Picture of John Van Horn

John Van Horn

2 Responses

  1. It is hard to believe that anyone could think it is a worthy policy for a nation like ours to entrust crucial services like oil and gas to other countries that might not be our friends. You want to weaken our country cut off our oil. Most of you are not old enough to remember the 1979 Arab Oil Embargo. Overnight the price of a barrel of oil more than doubled. The supply of oil to the world dropped and in the US we had to go on oil rationing. You could only purchase fuel on certain days of the week and you could only purchase a limited number of gallons at a time. The lines at the gas stations were a quarter of a mile long and this was caused by a part of the world that we had a lot of influence over. While EV’s may possibly be the future of transportation, we are fools if we don’t think through how we are going to get to this future. Nothing wrong with the transition to EV’s except for some issues that we can overcome except for allowing an enemy to control the ability to make it move down the road.
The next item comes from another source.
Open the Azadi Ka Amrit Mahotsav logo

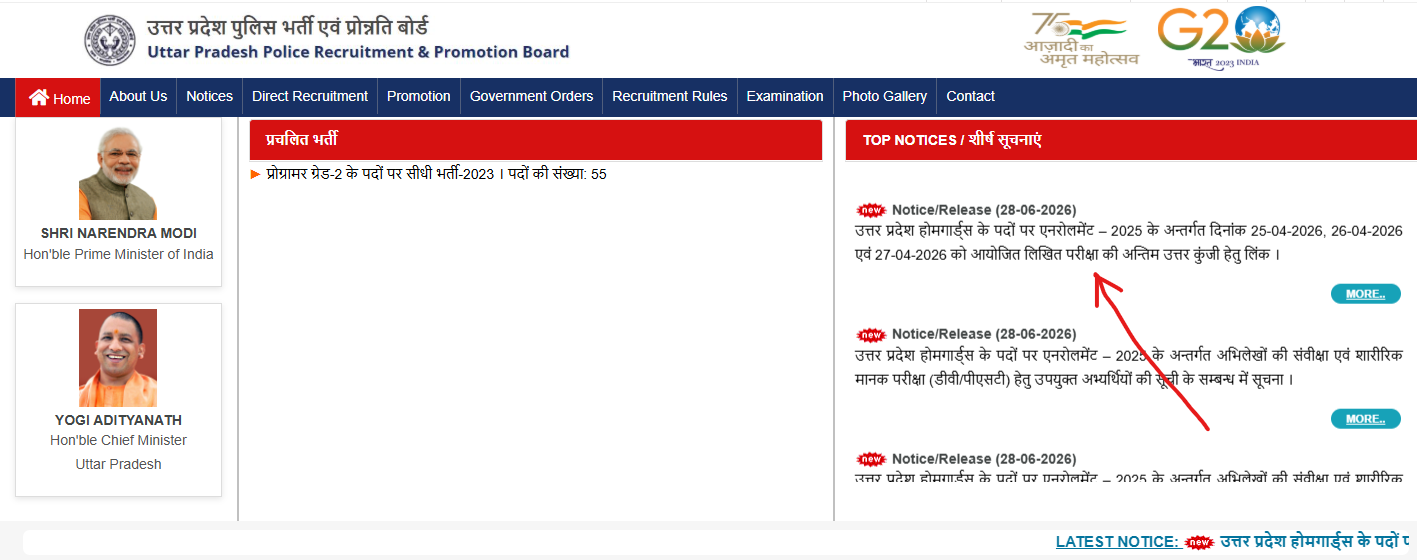1081,38
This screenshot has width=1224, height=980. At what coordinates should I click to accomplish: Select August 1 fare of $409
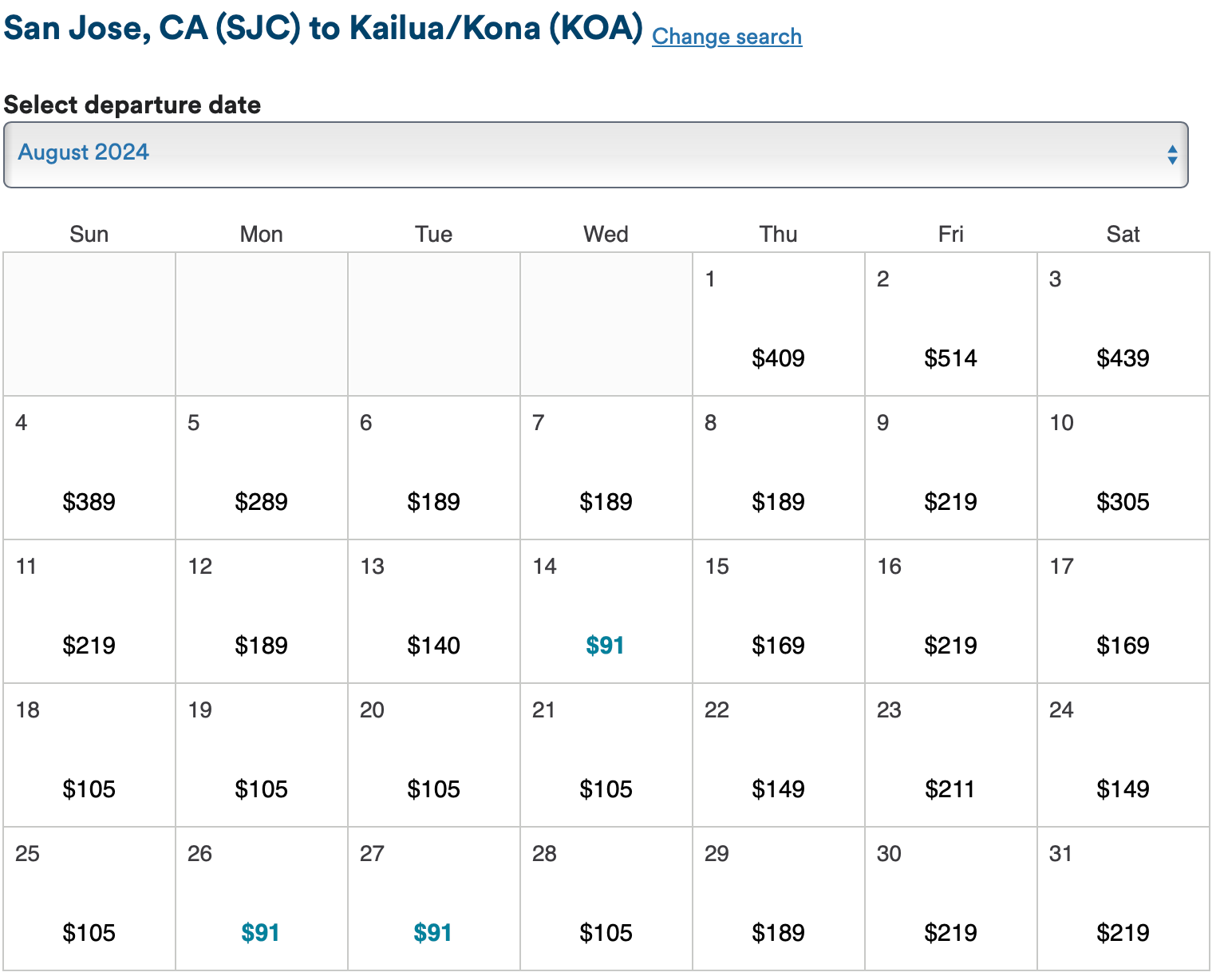coord(778,358)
  2. Just one thing that’s inaccurate in your blog., JVH: it’s the law of INTENDED consequences, not unintended. As James Forrestal, the first Sec DOD said (some time before being helped out of the window of his Bethesda Naval Hospital room), if the people running the government were just stupid, they’d occasionally make a mistake in our favor.

    One cannot look at the policies of the WEF, UN, the WHO, woke corporatists and this deep-state controlled Administration this is both pushing and implementing their “one world” authoritarian policies and critically conclude that what we are living through are unintended consequences. A better term would be “engineered decline”, or maybe “controlled demolition”.

    As the tag line from The X-Files went, “the truth is out there”. We need many more people to overcome their cognitive dissonance and wake up to the the totalitarian future that awaits us unless we act to reclaim our national sovereignty, a large part of which will be determined by our energy independence.

    PS: I greatly appreciate the free-speech forum your blog and PT provide!